Sketch of the solution I gave in contest $\newline$ Suppose by contradiction that for any $n \ge N$ we have $(a^n+a+1)(b^n+b+1)$ is a perfect square. Let $b-a=p$ $\newline$ Now fix any $r$ natural number(it can be 0). $\newline$ Take a huge prime $q $ and take $n \equiv r \pmod{q-1}$ and $n \ge N$ so we get that $(a^r+a+1)(b^r+b+1)$ is a quadratic residue mod $q$ for all huge primes $q$ so we get $(a^r+a+1)(b^r+b+1)$ is a perfect square . $\newline$ So we may take $n \in {0,1}$ and get that $(a+2)(b+2)$ and $(2a+1)(2b+1)$ are both perfect squares. Then you bash cases using the fact that gcd is $p$ or $1$ on both products

Here's a sketch with analytic tools: Suppose $b>a$. And suppose that $ (a^n+a+1)(b^n+b+1)$ is a perfect square for all large enough $n$. Let $x_n^2 = (a^n+a+1)(b^n+b+1)$, then one can prove that $\lim_{n \to \infty} \frac{x_n}{(\sqrt{ab})^n} = 1$. This inspires us to look at $y_n = ab x_{2n} - x_{2n+2}$. Then $$y_n (abx_{2n} + x_{2n+2}) = (b^3 + b^2 - b - 1) a^{2 n + 2} + (a^3 + a^2 - a - 1) b^{2 n + 2} + (a^2b^2 - 1)(a+1) (b+1),$$so $y_n$ grows like $\displaystyle c \cdot \left( \frac ba \right)^n$ for a constant $c$. Thus, we consider $z_n = ay_{n+1} - by_n$. With $z_n$, one finds success since we can actually show $z_n \to 0$ as $n \to \infty$. Since $z_n$ is a sequence of integers, this implies that $z_n = 0$ for all $n$ large enough.

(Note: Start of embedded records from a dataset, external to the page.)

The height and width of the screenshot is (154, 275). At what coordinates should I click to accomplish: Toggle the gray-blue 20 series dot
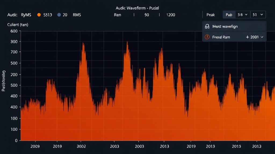click(59, 15)
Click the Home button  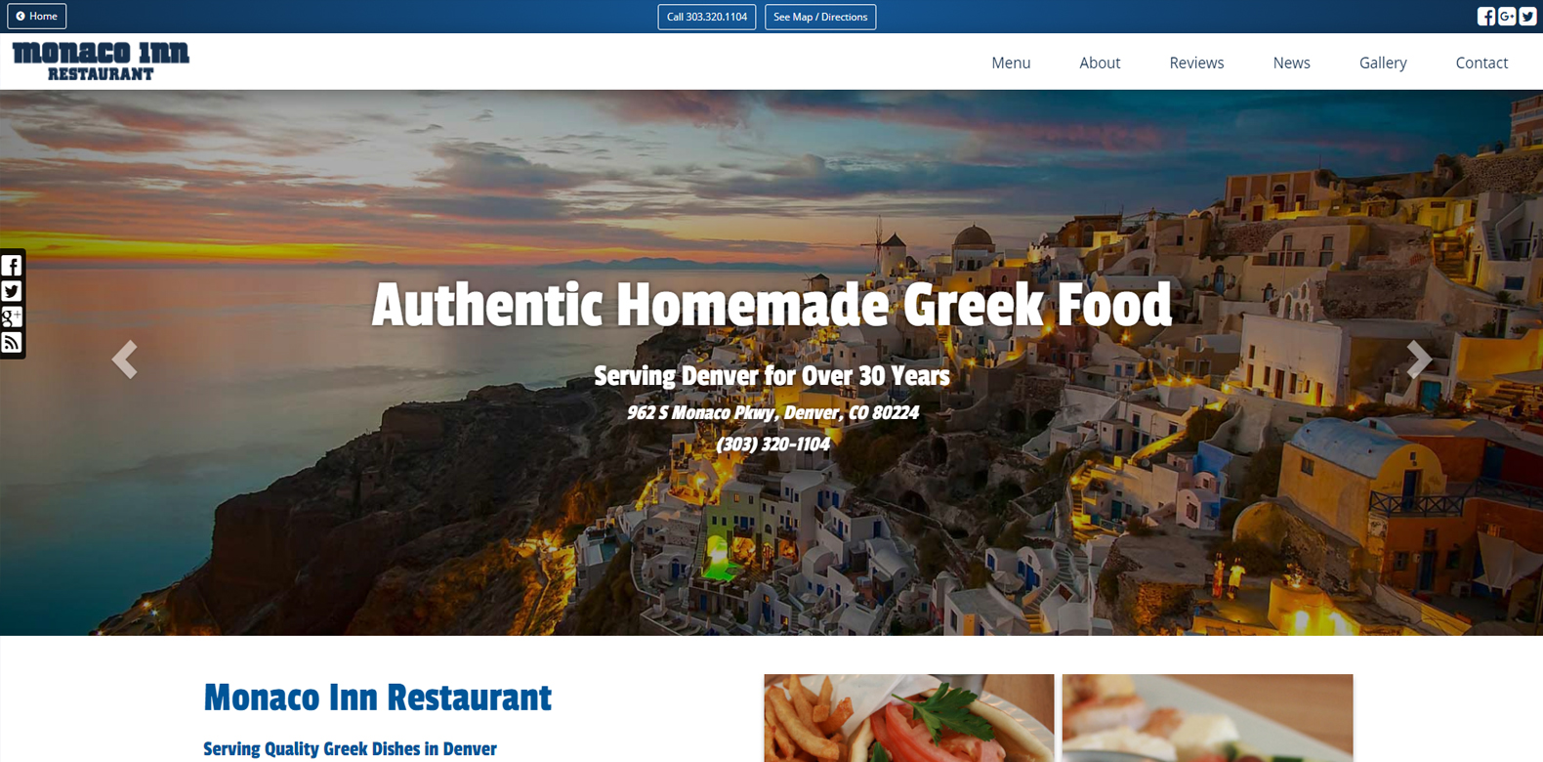point(37,17)
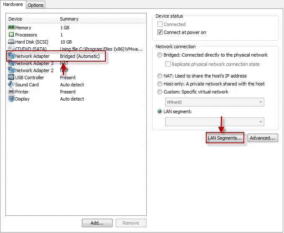Screen dimensions: 284x233
Task: Switch to the Options tab
Action: (x=36, y=5)
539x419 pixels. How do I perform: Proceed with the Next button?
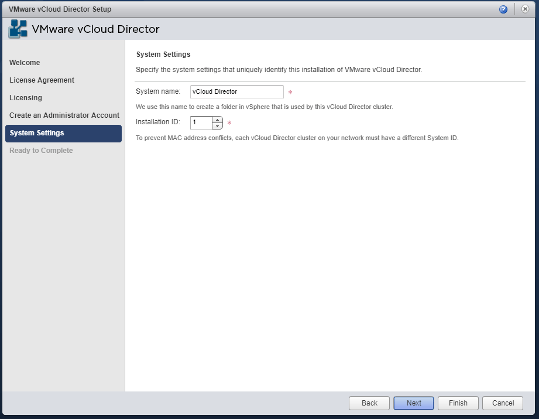[x=414, y=403]

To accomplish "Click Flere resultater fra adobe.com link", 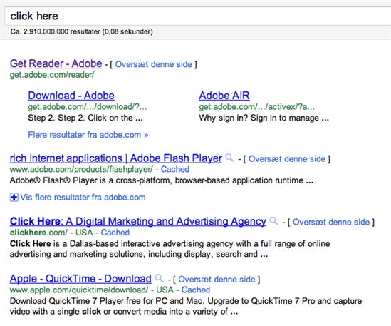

Thus, if you fix $N$ large, then $\displaystyle y_{N+k} = \left(\frac ba \right)^k y_N ---(*)$ for all $k$, which means that $\boxed{a \mid b}$. Now, $b-a$ is a prime $p$, so this forces $a=p$ and $b = 2p$. Now, $(*)$ forces $y_{N+k}$ to be divisible by $2^k$. But note that $a^n+a+1$ is always odd, so $x_n$ is always odd, and therefore $y_n = (2p^2)x_{2n} - x_{2n+2}$ is also always odd, a contradiction.

Can you give me more infor about this competition ?. Like the problems in 2022,2021,...